EXCERPTED PASSAGE
** start **
# Cosmic Fog - Juice reviews



## CloudmanJHB (13/11/15)

*COSMIC FOG - COLA GUMMY







Reviewer: *CloudmanJHB

*Mod:* Anarchy Mod \ Koopor mini
*Watts/Volts: *24

*Atomiser:* Kangertech Subtank RDA
*Coil Resistance:* .5
*Wicking Material:* OEM Cotton

*Strength:* 0mg
*Price: *R140 (30mg)
*Website: Purchased from www.thevapery.co.za chaps at an event.*

*Website blurb:*
Remember the cola bottle gummy candies you loved as a child?
They are fond memories no longer! Cosmic Fog is bringing them back in style with this delicious, fizzy, candy cola flavor that you have to experience to understand.


*Reviewer Notes: *Refreshing, definitely not something I see and an ADV but a nice flavourful and clean vape which definitely defines the gummy flavour , sweet and tangy at its best. Childhood memory nostalgia 

*Similar to:* Nothing I have had yet!

*Avoid if:* You don't sweet and tangy sauces.


*ADV :* Not for an all day 
*
Nom Scale:*
nom

Reactions: Like 3


----------



## Silver (13/11/15)

Thanks for sharing your review @CloudmanJHB 

I like tangy 
Would you say this is more sweetish or more tangy?


----------



## CloudmanJHB (13/11/15)

Hey there,
Thanks ! 

It's a fine line, I would say 60% Tangy 40% sweet

Reactions: Like 1


----------



## PsychoFluffy (19/12/16)

*Reviewer: *PsychoFluffy

*Mod:* Fuchai 213
*Watts/Volts: *40

*Atomiser:* Serpent Mini 25
*Coil Resistance:* .5
*Wicking Material:* Cotton Bacon

*Strength:* 3mg
*Price: *R280 (30mg)
*Website: Purchased from The Vapery
Website blurb:*
They Say... The new Sherbet flavor in The Lost Fog Collection will turn any night into an epic party. Orange, raspberry and lemon-lime all mixed perfectly in a sweet yet subtle cream and chilled to perfection. So whether you need to cool down after a long night out, or just enjoy a black from the past...


*Reviewer Notes: *Imagine sour jelly tots and that's the best approximation to the taste you'll get. Right amount of sour for my taste buds, with the sweet being really well balanced. Bought it on a whim and can't say I'm disappointed 

*Similar to:* Nothing yet.

*Avoid if:* You don't dig the sour stuff.

*ADV :* Not an all day vape.
*
Nom Scale:*
nomnom

*Buy Again?:*
2/5
With my current bank account probably not, but in an ideal world, sure

Reactions: Like 1


----------



## Vape_N8th (26/12/16)
** end **
PROVIDED RECORDS
** start **
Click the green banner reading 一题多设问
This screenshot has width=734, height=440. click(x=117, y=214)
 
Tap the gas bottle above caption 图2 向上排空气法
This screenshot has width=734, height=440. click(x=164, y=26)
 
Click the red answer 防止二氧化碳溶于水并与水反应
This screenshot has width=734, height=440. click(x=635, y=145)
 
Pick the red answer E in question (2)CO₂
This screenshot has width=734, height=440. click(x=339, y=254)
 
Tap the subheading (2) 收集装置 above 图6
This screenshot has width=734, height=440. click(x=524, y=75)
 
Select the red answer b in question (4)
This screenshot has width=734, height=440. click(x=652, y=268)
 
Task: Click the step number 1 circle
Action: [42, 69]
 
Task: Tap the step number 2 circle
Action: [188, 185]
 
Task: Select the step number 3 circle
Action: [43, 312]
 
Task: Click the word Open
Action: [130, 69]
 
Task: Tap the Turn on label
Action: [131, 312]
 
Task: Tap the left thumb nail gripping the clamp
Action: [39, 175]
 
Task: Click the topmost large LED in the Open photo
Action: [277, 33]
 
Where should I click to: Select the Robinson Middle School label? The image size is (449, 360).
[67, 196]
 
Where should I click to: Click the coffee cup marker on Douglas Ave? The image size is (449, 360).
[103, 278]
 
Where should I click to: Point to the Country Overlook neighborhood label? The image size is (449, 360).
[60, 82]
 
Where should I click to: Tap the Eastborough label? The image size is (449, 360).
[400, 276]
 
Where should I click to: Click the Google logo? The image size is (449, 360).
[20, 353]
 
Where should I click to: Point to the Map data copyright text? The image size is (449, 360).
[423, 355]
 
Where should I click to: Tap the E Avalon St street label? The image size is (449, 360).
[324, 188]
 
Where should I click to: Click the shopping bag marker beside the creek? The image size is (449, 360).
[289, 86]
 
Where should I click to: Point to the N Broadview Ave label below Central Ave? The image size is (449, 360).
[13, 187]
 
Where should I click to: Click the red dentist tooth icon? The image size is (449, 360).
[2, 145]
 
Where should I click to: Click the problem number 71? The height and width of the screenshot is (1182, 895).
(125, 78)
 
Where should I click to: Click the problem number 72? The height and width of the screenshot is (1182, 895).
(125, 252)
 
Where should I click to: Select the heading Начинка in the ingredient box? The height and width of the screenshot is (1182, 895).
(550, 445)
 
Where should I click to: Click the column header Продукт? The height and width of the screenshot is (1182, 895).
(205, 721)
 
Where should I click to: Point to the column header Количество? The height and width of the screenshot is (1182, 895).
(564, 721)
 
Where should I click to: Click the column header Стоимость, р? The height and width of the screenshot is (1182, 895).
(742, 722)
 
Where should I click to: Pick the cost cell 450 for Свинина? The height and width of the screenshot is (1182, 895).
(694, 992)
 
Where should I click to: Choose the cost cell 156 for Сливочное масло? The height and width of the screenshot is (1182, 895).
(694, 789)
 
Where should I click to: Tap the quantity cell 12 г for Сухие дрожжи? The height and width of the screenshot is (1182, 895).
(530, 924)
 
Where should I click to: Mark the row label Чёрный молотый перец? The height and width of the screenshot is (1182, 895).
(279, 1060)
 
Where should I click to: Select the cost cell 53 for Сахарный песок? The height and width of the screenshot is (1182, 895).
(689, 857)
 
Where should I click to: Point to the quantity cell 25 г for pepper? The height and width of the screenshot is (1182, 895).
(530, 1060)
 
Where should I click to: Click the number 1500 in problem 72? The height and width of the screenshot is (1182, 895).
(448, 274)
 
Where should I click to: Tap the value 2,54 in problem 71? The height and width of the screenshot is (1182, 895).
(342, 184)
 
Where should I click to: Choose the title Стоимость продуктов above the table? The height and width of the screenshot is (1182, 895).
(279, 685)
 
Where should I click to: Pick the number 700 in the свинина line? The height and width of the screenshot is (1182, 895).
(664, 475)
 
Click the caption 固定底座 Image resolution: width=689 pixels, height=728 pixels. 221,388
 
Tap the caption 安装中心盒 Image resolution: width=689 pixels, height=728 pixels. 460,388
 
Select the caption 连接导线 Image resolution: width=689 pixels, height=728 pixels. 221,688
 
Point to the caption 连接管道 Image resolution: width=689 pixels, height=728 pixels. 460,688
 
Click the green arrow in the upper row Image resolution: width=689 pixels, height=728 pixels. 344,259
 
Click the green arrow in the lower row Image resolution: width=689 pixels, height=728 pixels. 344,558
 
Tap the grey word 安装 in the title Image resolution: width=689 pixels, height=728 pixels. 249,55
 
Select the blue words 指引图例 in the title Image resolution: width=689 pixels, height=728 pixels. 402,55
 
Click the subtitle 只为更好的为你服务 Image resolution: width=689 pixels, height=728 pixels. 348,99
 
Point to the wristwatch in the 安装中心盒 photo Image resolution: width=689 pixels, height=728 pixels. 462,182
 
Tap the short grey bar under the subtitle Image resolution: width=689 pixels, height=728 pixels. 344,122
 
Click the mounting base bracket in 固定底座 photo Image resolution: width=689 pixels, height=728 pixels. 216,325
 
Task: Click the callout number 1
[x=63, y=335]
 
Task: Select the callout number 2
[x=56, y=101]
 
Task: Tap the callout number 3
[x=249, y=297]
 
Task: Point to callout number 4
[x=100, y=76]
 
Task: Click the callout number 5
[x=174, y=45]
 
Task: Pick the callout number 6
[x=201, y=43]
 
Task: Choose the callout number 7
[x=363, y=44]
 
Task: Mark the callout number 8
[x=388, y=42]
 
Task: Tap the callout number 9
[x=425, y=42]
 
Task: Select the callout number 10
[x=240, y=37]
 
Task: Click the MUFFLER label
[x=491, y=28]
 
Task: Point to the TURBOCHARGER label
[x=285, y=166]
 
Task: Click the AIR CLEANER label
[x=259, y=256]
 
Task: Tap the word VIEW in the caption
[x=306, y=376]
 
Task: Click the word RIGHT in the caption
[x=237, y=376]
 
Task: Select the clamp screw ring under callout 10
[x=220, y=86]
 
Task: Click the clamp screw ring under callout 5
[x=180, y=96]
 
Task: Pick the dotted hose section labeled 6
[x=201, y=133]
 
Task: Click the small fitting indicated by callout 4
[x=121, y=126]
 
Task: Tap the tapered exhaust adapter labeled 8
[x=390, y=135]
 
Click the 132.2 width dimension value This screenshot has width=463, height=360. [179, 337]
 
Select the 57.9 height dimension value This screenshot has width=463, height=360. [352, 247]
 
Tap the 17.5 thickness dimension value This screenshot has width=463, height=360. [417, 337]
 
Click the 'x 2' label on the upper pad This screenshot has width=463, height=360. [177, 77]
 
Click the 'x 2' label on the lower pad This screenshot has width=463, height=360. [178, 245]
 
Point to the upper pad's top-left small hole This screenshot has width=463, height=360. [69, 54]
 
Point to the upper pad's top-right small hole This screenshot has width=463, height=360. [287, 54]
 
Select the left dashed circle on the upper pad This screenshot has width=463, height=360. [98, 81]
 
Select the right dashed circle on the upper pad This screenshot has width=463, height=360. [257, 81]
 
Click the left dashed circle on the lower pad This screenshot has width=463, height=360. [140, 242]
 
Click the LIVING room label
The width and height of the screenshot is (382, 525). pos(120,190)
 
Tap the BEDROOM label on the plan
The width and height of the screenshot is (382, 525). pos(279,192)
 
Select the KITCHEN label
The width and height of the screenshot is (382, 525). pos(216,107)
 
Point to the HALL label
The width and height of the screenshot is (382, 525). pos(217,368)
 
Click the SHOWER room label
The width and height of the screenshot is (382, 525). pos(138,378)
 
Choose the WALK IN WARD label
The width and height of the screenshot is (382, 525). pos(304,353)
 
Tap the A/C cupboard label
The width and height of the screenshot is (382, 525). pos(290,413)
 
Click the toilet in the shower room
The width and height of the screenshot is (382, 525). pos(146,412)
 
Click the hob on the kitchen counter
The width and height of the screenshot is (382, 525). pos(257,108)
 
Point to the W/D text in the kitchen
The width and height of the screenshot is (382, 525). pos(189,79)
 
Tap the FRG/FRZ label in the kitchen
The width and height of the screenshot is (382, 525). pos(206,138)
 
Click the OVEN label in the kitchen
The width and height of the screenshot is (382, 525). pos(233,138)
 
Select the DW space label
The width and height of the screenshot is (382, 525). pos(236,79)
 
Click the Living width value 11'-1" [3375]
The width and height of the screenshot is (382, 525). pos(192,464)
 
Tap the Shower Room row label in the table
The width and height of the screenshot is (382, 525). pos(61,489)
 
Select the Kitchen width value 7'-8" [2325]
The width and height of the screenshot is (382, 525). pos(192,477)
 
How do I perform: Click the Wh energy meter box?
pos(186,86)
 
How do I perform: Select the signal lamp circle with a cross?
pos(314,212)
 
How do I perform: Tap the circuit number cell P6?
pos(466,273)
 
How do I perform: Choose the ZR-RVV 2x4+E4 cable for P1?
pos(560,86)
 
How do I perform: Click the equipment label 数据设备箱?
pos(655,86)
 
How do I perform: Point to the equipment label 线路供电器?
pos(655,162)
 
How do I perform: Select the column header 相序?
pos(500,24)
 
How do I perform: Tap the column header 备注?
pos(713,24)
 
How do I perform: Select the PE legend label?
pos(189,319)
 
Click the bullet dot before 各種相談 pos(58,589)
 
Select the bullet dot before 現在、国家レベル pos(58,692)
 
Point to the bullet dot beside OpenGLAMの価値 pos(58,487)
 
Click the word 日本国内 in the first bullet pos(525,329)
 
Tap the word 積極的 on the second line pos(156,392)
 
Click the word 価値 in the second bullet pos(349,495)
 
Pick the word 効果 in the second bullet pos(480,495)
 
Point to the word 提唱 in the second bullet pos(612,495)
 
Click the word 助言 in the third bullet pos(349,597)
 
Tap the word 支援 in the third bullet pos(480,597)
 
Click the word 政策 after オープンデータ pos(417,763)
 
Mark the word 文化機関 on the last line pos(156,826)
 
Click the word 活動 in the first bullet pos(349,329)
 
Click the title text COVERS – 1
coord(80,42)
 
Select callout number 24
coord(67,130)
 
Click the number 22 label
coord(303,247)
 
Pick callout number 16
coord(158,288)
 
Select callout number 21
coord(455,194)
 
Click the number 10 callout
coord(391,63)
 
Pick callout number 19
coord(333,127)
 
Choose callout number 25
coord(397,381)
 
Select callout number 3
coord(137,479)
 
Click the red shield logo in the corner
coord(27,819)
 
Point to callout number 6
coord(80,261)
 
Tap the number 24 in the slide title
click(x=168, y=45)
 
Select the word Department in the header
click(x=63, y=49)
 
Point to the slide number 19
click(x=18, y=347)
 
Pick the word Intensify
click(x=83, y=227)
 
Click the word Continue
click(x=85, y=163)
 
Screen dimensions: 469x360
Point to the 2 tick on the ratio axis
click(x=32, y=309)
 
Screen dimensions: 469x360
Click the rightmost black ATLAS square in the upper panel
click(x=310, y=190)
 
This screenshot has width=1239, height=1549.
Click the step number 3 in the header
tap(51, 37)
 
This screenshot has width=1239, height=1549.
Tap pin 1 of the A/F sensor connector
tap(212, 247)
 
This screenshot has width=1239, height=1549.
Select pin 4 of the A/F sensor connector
** end **
ACTIONS TO TAKE
• A. Please answer these questions about the Cosmic Fog review thread:
(i) Which atomiser did CloudmanJHB use when reviewing Cola Gummy?
(ii) How did CloudmanJHB split the flavor between tangy and sweet when replying to Silver?
(iii) What wattage did PsychoFluffy list?
• B. Continue the Cosmic Fog review thread from its last line.

ANSWERS TO EACH TASK
• A.
(i) Kangertech Subtank RDA
(ii) 60% tangy, 40% sweet
(iii) 40

• B.
Juice Review #1


Chill’d Tobacco by Cosmic Fog :

This Juice blew my mind beyond any and all comprehension , I have always had a special place for cosmic fogs’s juices ( specifically Sonrise !! , review to follow soon ) , the juice itself had a very dark yellow colour which clearly indicates a proper steeping process my guess would round about to 1-2 months , but now my take on the flavour profile :

Vaping on this reminded me of some mild turkish tobacco my aunt brought me from their trip to Turkey , paired with a delicious Peppermint candy cane laced with hints of beautiful Dark chocolate , it has a very satisfying full bodied taste , with a not too overpowering tobacco taste that leaves you wanting for more , the peppermint is not too overpowering and leaves a cool taste on the inhale , the exhale is what especially excites me with the mix of mild tobacco and dark chocolate ,

this juice might not appeal to every caper but will tickle the taste buds of any tobacco lover from new to intermediate , I will definitely be gaping more of this in future ,


8.3/10


Please leave a comment with any and all criticism , suggestions and opinions  hope you guys enjoyed it , there will be more to follow!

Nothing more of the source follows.